▶ [Exercise requirements]: Up to and including the line that contains "Noticias RCN (245, 2455)", write out every line of the entries exactly, beginning with the first. Omit the pictures.

▶ [Information given]:
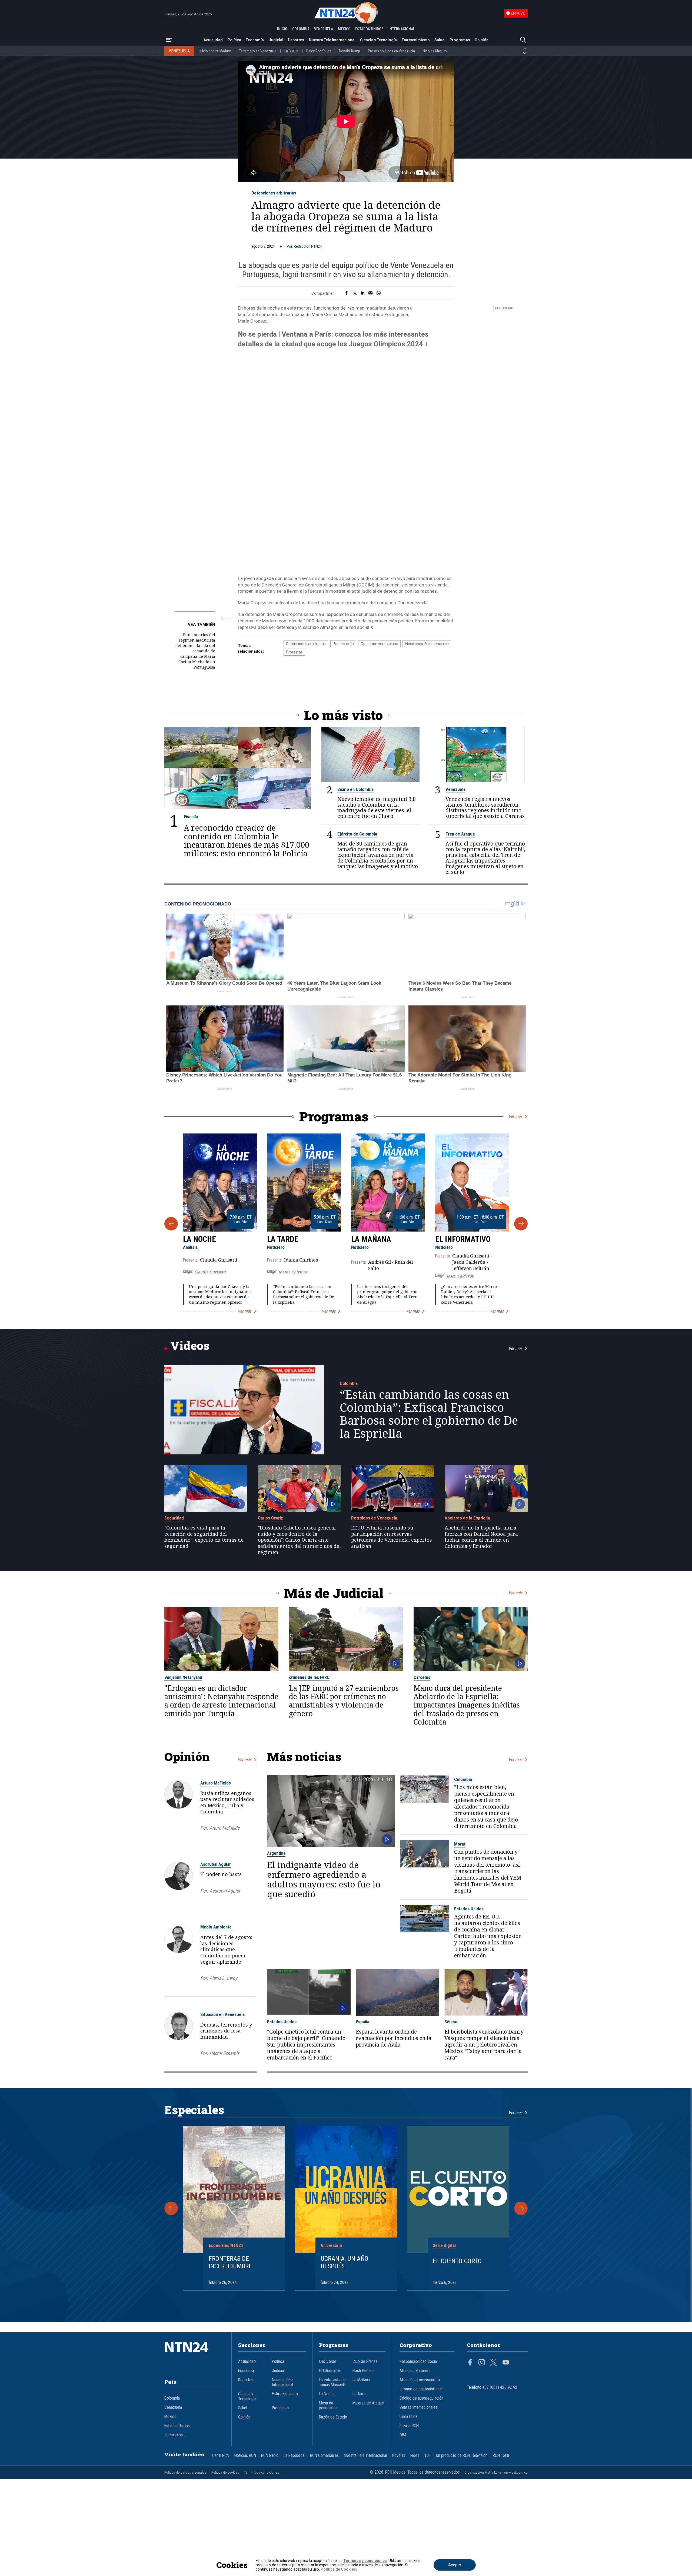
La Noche (199, 1239)
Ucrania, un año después (344, 2262)
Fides (414, 2455)
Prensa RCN (409, 2425)
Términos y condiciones (261, 2472)
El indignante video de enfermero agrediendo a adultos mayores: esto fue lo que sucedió (324, 1879)
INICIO (282, 29)
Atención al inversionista (420, 2379)
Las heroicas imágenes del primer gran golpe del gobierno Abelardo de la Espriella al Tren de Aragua (387, 1294)
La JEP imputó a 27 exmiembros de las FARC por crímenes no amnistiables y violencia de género (344, 1701)
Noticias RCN (245, 2455)
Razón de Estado (333, 2417)
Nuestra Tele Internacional (332, 40)
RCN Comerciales (324, 2455)
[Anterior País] (525, 48)
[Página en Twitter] (493, 2363)
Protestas (294, 652)
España (362, 2021)
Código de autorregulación (421, 2398)
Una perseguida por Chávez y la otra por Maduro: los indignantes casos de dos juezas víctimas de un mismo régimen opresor (220, 1294)
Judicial (276, 40)
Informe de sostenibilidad (421, 2389)
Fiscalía (191, 816)
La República (294, 2455)
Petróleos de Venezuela (374, 1518)
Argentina (276, 1853)
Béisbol (451, 2021)
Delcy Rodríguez (318, 51)
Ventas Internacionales (418, 2407)
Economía (255, 40)
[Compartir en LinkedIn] (363, 293)
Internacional (174, 2435)
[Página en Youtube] (506, 2363)
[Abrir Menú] (169, 40)
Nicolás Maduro (435, 51)
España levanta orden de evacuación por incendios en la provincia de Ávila (393, 2038)
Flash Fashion (363, 2370)
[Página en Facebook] (470, 2363)
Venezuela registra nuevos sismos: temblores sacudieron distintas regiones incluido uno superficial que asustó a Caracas (485, 807)
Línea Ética (408, 2416)
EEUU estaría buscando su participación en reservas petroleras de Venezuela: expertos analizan (391, 1537)
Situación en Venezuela (222, 2014)
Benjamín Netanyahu (183, 1677)
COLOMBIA (301, 29)
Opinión (481, 40)
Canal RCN (220, 2455)
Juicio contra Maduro (214, 51)
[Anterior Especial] (171, 2208)
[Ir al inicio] (194, 2355)
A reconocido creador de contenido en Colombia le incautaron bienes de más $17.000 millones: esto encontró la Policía (246, 840)
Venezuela (455, 789)
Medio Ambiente (216, 1927)
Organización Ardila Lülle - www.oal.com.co (496, 2472)
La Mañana (371, 1239)
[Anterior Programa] (171, 1223)
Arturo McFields (215, 1783)
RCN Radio (269, 2455)
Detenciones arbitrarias (273, 193)
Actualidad (213, 40)
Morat (459, 1844)
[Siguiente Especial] (521, 2208)
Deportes (296, 40)
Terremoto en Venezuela (258, 51)
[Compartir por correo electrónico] (370, 293)
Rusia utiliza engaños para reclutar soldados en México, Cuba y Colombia (227, 1802)
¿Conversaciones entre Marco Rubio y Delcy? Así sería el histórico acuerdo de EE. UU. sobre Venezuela (469, 1294)
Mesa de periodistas (328, 2405)
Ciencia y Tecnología (378, 40)
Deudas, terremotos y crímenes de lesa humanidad (226, 2030)
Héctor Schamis (224, 2053)
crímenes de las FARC (309, 1677)
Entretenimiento (416, 40)
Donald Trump (349, 51)
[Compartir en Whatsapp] (379, 293)
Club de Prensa (364, 2361)
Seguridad (174, 1518)
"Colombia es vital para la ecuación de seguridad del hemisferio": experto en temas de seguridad (204, 1537)
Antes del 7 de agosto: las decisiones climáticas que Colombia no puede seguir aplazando (226, 1949)
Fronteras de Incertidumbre (230, 2262)
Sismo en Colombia (355, 789)
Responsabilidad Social (419, 2361)
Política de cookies (225, 2472)
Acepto (454, 2564)
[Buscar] (523, 40)
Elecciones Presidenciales (427, 644)
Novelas (398, 2455)
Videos (189, 1345)
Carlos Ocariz (270, 1518)
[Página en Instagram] (481, 2363)
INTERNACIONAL (401, 29)
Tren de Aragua (460, 834)
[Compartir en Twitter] (354, 293)
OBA (403, 2435)
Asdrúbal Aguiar (215, 1864)
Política (234, 40)
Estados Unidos (469, 1908)
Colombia (349, 1383)
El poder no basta (221, 1874)
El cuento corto (457, 2261)
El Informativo (463, 1239)
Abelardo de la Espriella (467, 1518)
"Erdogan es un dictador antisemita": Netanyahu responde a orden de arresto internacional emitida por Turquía (221, 1701)
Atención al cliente (415, 2370)
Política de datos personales (185, 2472)
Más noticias (304, 1756)
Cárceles (422, 1677)
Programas (460, 40)
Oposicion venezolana (379, 644)
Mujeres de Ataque (368, 2403)
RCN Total (501, 2455)
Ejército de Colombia (357, 834)
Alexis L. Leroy (223, 1978)
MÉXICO (344, 29)
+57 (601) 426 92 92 (500, 2387)
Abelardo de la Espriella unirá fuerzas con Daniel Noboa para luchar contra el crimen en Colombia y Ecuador (481, 1537)
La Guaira (291, 51)
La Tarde (282, 1239)
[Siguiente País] (525, 53)
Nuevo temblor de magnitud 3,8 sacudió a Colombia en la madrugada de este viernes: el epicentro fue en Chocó (376, 807)
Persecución (343, 644)
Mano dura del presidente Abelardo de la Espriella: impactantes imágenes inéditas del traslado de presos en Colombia (467, 1705)
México (170, 2416)
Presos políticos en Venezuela (391, 51)
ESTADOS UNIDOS (369, 29)
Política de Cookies (338, 2569)
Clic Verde (327, 2361)
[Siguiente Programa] (521, 1223)
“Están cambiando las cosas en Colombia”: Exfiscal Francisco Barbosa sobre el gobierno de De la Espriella (303, 1294)
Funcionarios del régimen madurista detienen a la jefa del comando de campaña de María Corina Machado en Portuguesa (195, 651)
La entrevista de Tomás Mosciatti (332, 2382)
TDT (427, 2455)
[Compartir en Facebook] (346, 293)
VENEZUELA (323, 29)
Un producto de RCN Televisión (461, 2455)
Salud (439, 40)
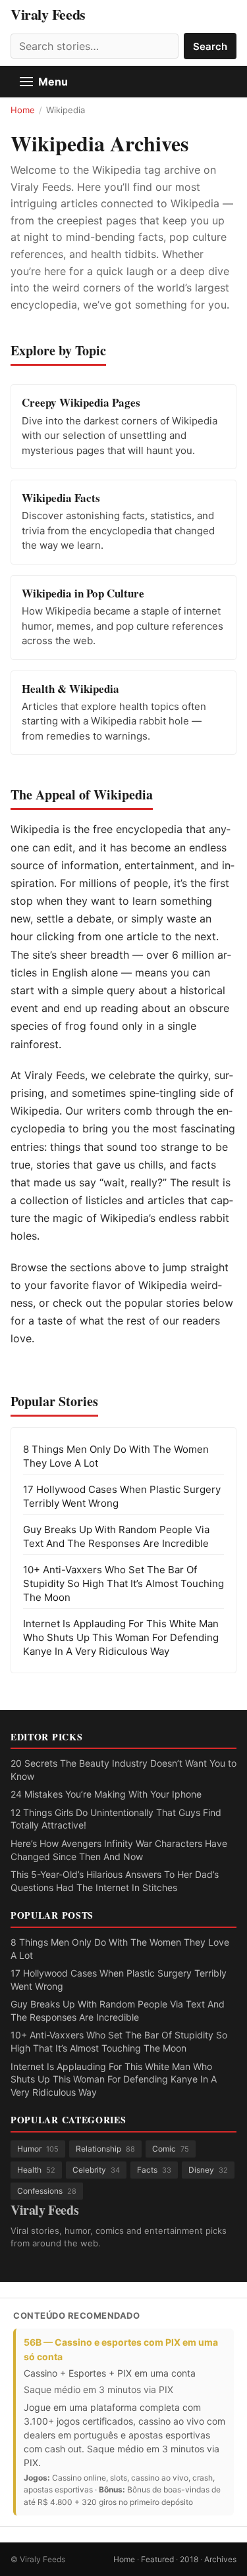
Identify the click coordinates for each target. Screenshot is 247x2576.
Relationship (105, 2149)
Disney (208, 2170)
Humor (38, 2149)
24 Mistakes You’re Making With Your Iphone (106, 1794)
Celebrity (96, 2170)
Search (210, 46)
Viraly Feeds (48, 14)
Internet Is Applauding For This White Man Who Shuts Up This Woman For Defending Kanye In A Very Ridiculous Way (121, 1637)
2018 (189, 2559)
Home (23, 110)
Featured (157, 2559)
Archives (220, 2559)
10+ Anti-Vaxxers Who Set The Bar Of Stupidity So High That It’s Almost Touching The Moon (123, 1583)
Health (36, 2170)
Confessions (46, 2191)
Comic (170, 2149)
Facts (154, 2170)
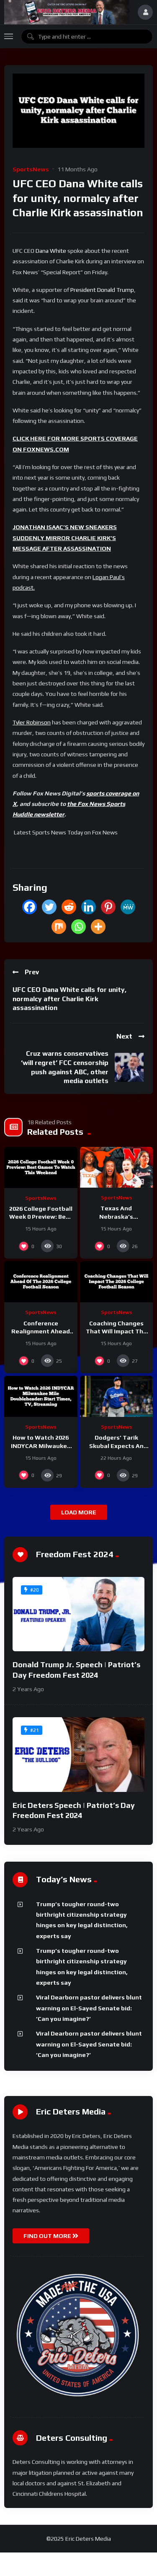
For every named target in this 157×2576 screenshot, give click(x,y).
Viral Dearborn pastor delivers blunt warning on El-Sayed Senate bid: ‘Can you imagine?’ (89, 2008)
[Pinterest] (108, 907)
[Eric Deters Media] (66, 12)
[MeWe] (128, 907)
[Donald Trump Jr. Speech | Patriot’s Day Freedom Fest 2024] (78, 1614)
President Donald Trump (102, 289)
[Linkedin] (88, 907)
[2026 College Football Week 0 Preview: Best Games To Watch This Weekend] (40, 1167)
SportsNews (31, 169)
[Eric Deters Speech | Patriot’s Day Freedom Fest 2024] (78, 1754)
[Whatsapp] (78, 926)
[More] (98, 926)
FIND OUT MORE (47, 2235)
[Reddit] (69, 907)
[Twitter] (49, 907)
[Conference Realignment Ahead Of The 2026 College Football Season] (40, 1281)
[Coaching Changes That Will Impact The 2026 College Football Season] (116, 1281)
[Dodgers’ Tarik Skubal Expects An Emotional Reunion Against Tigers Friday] (116, 1396)
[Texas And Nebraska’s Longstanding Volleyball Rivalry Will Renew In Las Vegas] (116, 1167)
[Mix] (58, 926)
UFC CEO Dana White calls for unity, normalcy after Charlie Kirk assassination (69, 999)
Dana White (51, 250)
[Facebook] (29, 907)
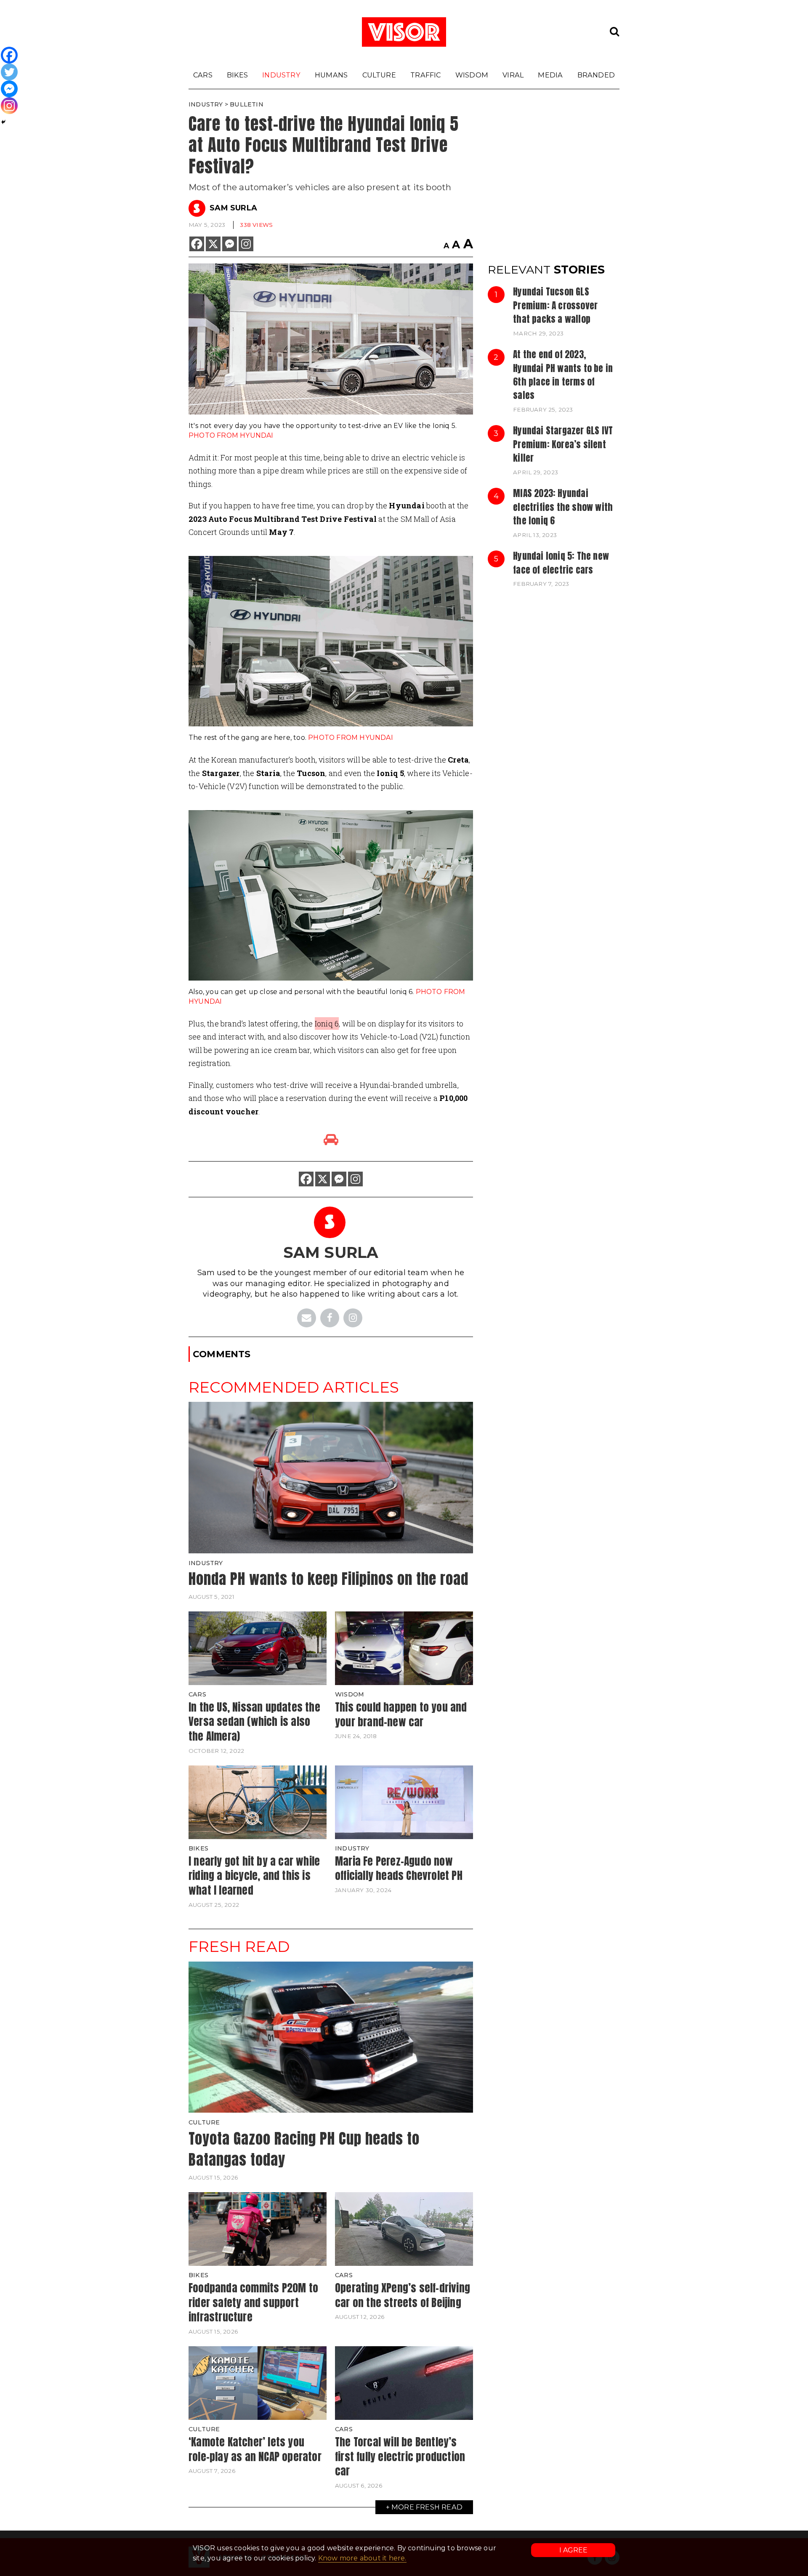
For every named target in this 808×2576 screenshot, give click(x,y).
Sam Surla (233, 208)
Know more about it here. (362, 2558)
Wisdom (471, 75)
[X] (213, 244)
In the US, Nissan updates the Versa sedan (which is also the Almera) (254, 1721)
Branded (596, 75)
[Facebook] (196, 244)
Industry (281, 75)
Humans (331, 75)
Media (550, 75)
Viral (513, 75)
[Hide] (3, 122)
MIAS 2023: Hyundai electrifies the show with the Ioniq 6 (563, 506)
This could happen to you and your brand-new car (401, 1714)
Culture (379, 75)
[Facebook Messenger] (229, 244)
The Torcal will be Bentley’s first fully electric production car (400, 2456)
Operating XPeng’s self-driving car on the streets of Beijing (402, 2295)
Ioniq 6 (327, 1023)
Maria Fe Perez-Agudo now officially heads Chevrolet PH (398, 1868)
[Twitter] (9, 72)
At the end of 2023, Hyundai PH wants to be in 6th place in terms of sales (563, 375)
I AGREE (573, 2550)
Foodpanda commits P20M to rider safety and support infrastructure (253, 2302)
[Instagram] (246, 244)
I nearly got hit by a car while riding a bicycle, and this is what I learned (254, 1875)
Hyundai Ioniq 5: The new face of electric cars (561, 562)
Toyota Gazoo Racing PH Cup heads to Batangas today (304, 2149)
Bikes (237, 75)
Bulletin (246, 104)
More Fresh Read (426, 2507)
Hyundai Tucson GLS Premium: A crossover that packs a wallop (555, 305)
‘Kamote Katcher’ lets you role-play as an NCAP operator (255, 2449)
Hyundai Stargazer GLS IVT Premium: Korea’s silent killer (563, 444)
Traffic (425, 75)
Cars (203, 75)
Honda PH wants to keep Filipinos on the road (328, 1579)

▶ [Result of this exercise]:
La Noche (199, 1239)
Ucrania, un año después (344, 2262)
Fides (414, 2455)
Prensa RCN (409, 2425)
Términos y condiciones (261, 2472)
El indignante video de enfermero agrediendo a adultos mayores: esto fue lo que sucedió (324, 1879)
INICIO (282, 29)
Atención al inversionista (420, 2379)
Las heroicas imágenes del primer gran golpe del gobierno Abelardo de la Espriella al Tren de Aragua (387, 1294)
La JEP imputó a 27 exmiembros de las FARC por crímenes no amnistiables y violencia de género (344, 1701)
Noticias RCN (245, 2455)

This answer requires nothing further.